With a grunt, I lifted the dragonsoul up over the lip of the roof, effectively ending the conversation. Even if it was a lot damn heavier than it looked, the dragonsoul had a nice heft to it, and maybe someday we’d come back to the desert just so I could tell Sarah Fleet what a piece of work this thing was—almost as much a piece of work as the creator herself, and that was saying something. We should all be lucky enough to make something in this world half as fucked up as we were ourselves, something we could leave behind.
Behind me, I could hear my brother’s sharp inhale, his hand tight against my shoulder. Even in the dark, the soul glowed—the most beautiful thing I’d ever seen. Moonlight glinted off the edge of the glass, and I held my breath. Just like the first time I’d ever seen her—my girl—it was almost too hard to look at her.
Then I threw the dragonsoul over the edge of the roof, sticking out an arm just in time to catch Thom as he stepped forward to watch it.
Havemercy arced through the sky like a big red shooting star—like those comets that came once every seven years and astronomers all shit themselves, marking it down as a portent of doom and disaster. Terror flying bright through the skies, coming a little too close to earth.
As a dragon, my girl had been just that. It only seemed right that she go out in the same fashion.
Thom held tight to the arm I’d used to keep him back, and we both watched for the split-second turn when flying became falling and you knew it was all gonna be over soon. The soul crested the height of its arc—at least I’d given her one last flight—and then plummeted sharply down like a stone.

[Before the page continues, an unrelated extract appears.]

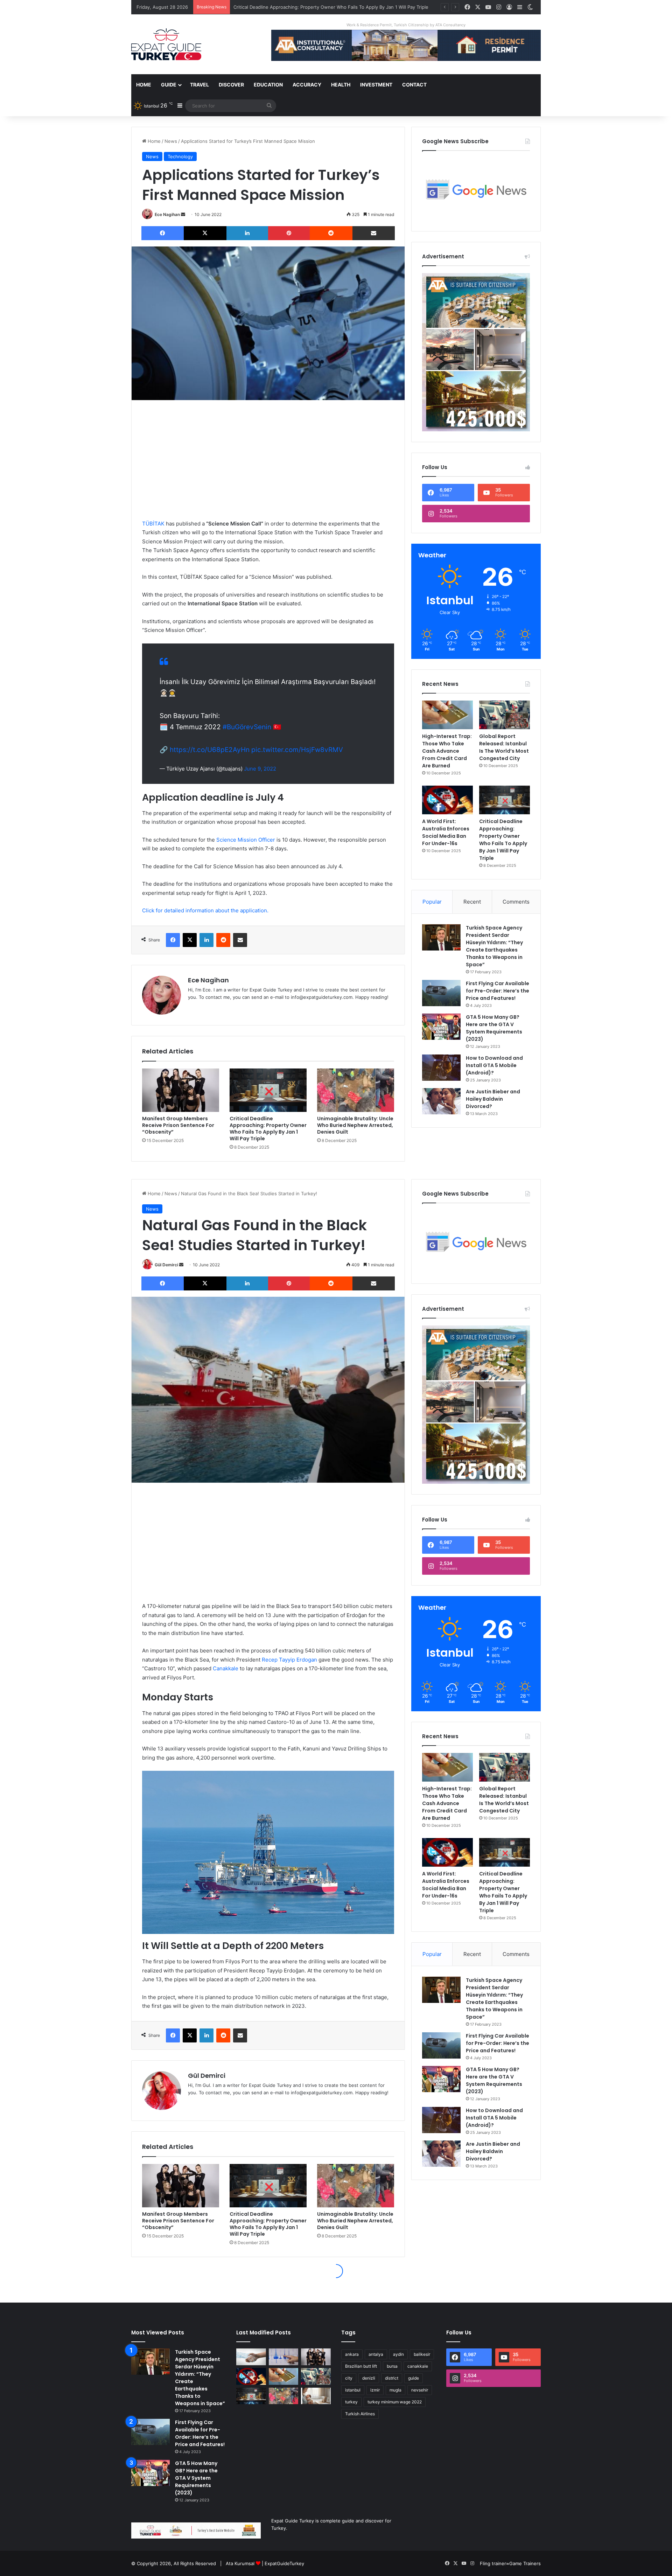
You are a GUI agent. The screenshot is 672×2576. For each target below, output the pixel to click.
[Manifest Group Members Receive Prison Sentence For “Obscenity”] (180, 1090)
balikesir (422, 2354)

“I hope that doesn’t kill anyone,” Thom said, but his tone was quiet, almost reverent.
“I checked,” I told him, figuring I could let it slide just this once.
It landed seconds later with a bang, and a ferocious crunch on top of that—sort of like a lightbulb exploding, only magnified by ten at least. A bright light flared up from the streets, then immediately went out, like it’d burned too brightly for whatever fuel was left to sustain it. We were probably lucky we hadn’t triggered some explosion. Or I was lucky—because I had to be with her at the last, no matter what kind of boom and crash followed.